'Game-changer' should be the first words to pop into your head. An advanced material has been developed to create spring tires, so, basically NASA is reinventing the wheel.
Engineers at the Glenn Research centre have developed a non-pneumatic, complaint tire for future Mars missions.
The wheel is known as Superelastic Tire and marks the latest evolution of the Spring Tire, invented in the mid-aughts by NASA Glenn and Goodyear.
The original invention consisted of several hundred coiled steel wires, woven like chainmail into a flexible mesh, able to support heavy loads while adapting to rocky landscapes.
Inspired by the Apollo lunar tires, the Spring Tire performed well during simulated tests at the Jet Propulsion Laboratory, but it had one fatal flaw...the spring steel would buckle under the pressure of a punishing Martian terrain. Emboldened by the proposal of nickel-titanium, a shape memory alloy that does not dent like conventional materials, scientists got to work.
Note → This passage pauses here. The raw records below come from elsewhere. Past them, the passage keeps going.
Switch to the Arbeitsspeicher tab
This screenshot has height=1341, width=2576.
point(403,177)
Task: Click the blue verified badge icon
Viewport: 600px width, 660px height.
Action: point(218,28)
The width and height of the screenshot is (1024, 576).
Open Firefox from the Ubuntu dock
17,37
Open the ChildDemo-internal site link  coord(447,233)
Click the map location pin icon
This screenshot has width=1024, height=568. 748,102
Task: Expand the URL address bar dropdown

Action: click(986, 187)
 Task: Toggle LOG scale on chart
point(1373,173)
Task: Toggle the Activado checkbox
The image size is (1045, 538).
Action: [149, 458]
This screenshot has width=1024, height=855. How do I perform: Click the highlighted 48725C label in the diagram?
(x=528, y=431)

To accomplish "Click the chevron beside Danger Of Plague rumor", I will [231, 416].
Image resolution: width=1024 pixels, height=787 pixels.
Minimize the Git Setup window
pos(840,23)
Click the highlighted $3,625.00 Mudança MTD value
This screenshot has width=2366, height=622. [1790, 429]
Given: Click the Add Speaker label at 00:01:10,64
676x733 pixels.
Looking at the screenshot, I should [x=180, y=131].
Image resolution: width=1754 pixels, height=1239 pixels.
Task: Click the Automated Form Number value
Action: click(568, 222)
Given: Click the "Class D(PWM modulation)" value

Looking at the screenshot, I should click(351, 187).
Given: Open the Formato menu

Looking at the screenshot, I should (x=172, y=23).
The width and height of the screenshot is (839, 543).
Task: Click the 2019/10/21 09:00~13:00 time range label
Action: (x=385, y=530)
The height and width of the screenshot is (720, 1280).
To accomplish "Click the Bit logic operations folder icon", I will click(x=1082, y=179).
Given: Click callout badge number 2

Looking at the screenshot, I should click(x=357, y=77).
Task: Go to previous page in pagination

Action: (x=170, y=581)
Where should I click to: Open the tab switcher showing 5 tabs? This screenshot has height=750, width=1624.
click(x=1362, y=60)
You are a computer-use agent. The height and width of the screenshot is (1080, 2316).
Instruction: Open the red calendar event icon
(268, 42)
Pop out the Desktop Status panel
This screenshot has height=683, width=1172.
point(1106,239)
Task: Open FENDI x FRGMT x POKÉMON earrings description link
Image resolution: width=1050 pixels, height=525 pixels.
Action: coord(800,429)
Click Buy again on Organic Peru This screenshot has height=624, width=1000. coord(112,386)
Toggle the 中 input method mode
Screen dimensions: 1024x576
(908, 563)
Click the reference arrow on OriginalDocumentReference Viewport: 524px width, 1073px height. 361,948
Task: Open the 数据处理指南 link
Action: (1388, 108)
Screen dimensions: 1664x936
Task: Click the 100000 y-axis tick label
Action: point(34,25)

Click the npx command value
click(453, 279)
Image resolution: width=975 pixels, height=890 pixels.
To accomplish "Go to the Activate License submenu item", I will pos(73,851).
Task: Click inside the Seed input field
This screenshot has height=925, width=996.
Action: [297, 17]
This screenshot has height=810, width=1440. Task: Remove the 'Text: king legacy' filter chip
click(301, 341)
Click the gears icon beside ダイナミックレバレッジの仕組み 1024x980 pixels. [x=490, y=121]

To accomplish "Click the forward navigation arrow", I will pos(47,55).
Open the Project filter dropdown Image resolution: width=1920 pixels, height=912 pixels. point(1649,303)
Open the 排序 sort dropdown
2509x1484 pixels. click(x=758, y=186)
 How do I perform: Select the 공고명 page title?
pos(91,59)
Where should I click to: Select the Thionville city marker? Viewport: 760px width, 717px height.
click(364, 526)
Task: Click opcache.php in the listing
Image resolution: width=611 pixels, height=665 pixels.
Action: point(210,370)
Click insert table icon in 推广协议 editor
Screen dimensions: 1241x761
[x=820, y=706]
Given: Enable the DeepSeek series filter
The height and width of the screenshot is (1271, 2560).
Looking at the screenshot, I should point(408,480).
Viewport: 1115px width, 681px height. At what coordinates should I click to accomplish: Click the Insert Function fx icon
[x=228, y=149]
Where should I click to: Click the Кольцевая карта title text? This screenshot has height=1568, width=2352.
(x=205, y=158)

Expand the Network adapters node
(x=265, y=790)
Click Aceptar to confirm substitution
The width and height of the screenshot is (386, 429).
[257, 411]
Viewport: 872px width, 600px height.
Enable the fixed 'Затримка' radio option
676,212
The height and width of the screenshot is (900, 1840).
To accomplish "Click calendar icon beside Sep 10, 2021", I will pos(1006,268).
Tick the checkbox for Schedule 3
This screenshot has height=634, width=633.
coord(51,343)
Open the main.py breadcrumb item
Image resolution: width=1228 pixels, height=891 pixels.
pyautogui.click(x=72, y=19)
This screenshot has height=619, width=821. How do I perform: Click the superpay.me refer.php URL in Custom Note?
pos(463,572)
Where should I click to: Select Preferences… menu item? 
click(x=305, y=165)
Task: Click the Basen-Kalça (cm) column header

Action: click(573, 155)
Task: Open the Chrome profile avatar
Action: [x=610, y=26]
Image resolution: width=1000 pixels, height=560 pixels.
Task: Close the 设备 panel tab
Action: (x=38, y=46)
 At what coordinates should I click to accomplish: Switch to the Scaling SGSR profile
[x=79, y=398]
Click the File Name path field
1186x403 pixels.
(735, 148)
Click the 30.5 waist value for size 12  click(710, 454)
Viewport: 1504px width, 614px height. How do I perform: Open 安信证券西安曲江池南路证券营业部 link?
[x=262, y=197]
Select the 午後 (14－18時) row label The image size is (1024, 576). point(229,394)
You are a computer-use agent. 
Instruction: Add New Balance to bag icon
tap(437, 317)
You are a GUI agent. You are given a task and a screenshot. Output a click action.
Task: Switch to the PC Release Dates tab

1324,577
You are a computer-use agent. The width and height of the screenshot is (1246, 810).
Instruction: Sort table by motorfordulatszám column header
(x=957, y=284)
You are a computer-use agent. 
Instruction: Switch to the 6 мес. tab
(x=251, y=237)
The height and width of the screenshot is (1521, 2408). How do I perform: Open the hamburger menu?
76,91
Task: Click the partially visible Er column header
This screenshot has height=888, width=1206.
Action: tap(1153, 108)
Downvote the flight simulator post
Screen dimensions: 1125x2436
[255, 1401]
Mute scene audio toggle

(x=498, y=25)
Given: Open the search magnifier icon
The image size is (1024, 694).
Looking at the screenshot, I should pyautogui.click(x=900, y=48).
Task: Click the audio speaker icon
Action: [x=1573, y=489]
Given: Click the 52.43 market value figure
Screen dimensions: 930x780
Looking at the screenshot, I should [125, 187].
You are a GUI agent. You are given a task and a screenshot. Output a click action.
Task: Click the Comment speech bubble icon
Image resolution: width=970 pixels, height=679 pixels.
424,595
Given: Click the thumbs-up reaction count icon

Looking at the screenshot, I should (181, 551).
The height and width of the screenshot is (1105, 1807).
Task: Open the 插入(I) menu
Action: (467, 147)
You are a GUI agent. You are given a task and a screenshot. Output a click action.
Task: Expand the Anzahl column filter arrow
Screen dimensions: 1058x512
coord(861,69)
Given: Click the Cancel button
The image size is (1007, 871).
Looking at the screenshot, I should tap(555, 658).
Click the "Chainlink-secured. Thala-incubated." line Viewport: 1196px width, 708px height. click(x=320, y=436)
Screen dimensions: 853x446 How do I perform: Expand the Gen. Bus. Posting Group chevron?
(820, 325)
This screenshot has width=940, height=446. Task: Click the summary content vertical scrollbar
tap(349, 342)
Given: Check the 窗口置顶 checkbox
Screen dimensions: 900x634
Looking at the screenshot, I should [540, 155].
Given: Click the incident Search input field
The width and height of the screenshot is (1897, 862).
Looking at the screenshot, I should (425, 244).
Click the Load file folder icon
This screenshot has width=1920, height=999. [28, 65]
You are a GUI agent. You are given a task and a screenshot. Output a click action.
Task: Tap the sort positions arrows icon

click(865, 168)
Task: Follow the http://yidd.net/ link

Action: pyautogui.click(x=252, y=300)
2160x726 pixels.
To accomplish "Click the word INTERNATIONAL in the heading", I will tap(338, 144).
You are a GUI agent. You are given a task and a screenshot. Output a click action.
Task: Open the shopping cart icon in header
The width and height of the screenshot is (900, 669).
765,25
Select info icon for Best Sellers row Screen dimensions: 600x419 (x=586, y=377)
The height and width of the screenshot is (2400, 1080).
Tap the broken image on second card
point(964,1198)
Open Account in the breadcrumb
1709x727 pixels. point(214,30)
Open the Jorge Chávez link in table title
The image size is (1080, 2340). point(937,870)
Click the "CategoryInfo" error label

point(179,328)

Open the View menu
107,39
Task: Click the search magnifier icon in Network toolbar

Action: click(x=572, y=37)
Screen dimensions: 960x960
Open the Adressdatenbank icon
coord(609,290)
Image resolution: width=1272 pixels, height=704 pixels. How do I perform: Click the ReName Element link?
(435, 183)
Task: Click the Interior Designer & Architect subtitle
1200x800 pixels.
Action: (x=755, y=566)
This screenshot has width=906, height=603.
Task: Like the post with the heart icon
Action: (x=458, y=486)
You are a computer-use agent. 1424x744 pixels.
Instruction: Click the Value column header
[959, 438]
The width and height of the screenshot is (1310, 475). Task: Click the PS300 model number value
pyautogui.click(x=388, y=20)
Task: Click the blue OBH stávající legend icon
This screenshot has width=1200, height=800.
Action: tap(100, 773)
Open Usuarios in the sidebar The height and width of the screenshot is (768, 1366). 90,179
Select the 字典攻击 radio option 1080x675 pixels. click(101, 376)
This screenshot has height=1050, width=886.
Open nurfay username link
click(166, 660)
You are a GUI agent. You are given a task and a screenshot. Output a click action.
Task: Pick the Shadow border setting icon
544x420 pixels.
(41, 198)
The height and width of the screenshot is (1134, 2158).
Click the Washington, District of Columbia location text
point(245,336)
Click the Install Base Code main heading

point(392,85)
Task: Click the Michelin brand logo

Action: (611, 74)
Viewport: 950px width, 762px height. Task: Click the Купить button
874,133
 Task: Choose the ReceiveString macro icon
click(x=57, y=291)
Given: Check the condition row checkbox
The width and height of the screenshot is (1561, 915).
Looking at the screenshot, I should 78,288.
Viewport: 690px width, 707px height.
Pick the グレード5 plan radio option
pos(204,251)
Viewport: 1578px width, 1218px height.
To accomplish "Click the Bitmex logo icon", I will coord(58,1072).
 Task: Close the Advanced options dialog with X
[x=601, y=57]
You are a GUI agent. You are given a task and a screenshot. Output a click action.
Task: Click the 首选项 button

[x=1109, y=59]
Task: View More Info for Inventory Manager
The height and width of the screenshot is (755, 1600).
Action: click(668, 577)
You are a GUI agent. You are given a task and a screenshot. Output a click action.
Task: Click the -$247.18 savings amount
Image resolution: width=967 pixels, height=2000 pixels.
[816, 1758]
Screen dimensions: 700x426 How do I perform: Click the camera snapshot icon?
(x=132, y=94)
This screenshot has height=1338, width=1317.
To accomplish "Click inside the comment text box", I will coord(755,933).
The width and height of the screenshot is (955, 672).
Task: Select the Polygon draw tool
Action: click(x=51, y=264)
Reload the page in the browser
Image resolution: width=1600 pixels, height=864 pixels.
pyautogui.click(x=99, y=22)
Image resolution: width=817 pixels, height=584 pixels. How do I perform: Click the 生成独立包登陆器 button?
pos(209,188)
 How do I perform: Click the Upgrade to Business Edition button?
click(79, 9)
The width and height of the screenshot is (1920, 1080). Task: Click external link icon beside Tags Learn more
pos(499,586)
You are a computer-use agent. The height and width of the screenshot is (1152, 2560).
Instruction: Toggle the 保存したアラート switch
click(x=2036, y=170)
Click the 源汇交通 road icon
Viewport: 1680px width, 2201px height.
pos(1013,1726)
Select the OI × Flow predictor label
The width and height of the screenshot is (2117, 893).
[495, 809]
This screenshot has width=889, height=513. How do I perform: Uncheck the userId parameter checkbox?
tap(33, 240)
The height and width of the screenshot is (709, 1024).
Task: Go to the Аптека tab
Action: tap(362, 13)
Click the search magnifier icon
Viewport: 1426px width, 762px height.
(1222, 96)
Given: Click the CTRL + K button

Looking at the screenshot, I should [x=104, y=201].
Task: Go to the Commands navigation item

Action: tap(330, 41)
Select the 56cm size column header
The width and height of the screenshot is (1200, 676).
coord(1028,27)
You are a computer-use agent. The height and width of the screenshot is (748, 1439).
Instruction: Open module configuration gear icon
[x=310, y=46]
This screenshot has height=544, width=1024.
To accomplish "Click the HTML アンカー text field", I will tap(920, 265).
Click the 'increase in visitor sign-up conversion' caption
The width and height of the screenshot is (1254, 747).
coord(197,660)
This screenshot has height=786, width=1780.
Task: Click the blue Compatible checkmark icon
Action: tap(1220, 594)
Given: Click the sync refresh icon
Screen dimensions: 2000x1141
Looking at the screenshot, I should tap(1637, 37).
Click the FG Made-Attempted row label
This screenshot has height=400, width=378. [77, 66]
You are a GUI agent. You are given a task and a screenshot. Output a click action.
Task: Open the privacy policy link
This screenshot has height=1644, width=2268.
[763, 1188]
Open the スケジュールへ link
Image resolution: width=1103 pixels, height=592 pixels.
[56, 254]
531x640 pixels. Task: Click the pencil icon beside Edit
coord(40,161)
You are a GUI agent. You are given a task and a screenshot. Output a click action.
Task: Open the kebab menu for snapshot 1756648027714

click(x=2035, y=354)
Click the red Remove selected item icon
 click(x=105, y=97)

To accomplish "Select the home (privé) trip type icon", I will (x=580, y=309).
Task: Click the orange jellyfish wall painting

“We can actually deform this all the way down to the axel and have it return to shape, which we could never even contemplate in a conventional metal system,” materials scientist Santo Padula said in a video that can be seen below.
This time the tire performed much more impressively in lab-based tests, climbing over jagged rocks without losing its frame.
So, what is the secret behind the Superelastic Tire, you ask? Well, it is the nickel-titanium's capacity for atomic rearrangement, which fends off unwanted distortion.
“There are three major benefits to developing high-performing compliant tires that are capable of performing in a Martian or Lunar environment,” according to a NASA website.
Not only does it allow the rovers to explore more surface area and carry heavier payloads, the wheels can also be used to ferry humans across alien lands at higher speeds.
The invention may even serve as an alternative to the rubber tires we use here on Earth. At the moment the technology is being eyed for future Mars rover missions.